In Poland, Chalupec echoed the importance the deal carries for regional energy security, a theme that was stressed during the NATO summit in Riga and at the opening of the Estlink power cable in Tallinn (see story this page).
"The purchase of the Lithuanian company by a Russian company could have posed a threat to the energy independence of Poland. The company may also be of considerable significance for the independence of Lithuania, Latvia and Estonia," Chalupec was quoted as saying by the PAP news agency.
While in Vilnius, Chalupec also offered a gesture of support for Mazeikiu Nafta CEO Paul Nelson English, whose job appeared to have been on the line last month. "He has been very active in securing alternative oil supplies. We are very satisfied with the actions he has taken," he said.
In terms of money, on Nov. 29 PKN Orlen signed two syndicated loan agreements worth 1.6 billion euros with a total of eight Polish and international banks in order to finance the acquisition.
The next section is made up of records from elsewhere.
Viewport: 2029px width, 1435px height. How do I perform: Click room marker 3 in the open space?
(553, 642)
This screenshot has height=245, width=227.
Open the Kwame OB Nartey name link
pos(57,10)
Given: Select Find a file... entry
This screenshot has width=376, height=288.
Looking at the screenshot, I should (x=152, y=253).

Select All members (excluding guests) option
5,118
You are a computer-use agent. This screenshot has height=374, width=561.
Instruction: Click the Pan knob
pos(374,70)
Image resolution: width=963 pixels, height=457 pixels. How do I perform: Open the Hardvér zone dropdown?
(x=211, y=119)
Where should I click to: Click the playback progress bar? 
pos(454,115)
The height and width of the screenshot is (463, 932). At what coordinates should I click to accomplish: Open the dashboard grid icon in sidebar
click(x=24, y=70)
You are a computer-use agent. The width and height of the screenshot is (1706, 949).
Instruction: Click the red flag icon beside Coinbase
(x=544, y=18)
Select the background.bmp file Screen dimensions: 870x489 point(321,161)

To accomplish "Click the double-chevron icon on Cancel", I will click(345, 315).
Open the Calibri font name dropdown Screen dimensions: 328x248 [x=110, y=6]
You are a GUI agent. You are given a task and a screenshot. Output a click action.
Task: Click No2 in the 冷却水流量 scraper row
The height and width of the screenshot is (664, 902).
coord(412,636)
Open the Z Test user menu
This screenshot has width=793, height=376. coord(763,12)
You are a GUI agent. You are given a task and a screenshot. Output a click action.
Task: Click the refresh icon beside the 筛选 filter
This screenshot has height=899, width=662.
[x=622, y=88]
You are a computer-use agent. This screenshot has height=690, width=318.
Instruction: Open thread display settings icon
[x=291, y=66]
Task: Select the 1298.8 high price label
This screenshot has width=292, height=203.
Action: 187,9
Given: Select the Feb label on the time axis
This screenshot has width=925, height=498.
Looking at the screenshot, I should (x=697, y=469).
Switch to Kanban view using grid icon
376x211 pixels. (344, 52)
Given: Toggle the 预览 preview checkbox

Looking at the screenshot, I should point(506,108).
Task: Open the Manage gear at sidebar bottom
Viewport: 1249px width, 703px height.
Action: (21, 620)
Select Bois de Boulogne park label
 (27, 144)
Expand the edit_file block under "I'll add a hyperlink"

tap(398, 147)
The Lithuanian government said it expected to receive the funds - $851 million - on Dec. 15. Kirkilas said on Nov. 30 that the money should be transferred to Lithuania's account on that day and that it would be used for different needs.
"We have laws. A large part of the money will have to be used for compensation and other purposes. The government will discuss how to use it, because we must maintain tight fiscal discipline. Large amounts of money can be poured into the market," he said in a radio interview last week.
Under the May agreement, the government will keep a 10 percent stake in Mazeikiu Nafta, the country's largest taxpayer, with a five-year option to sell it to PKN Orlen.
The European Union approved the deal last month.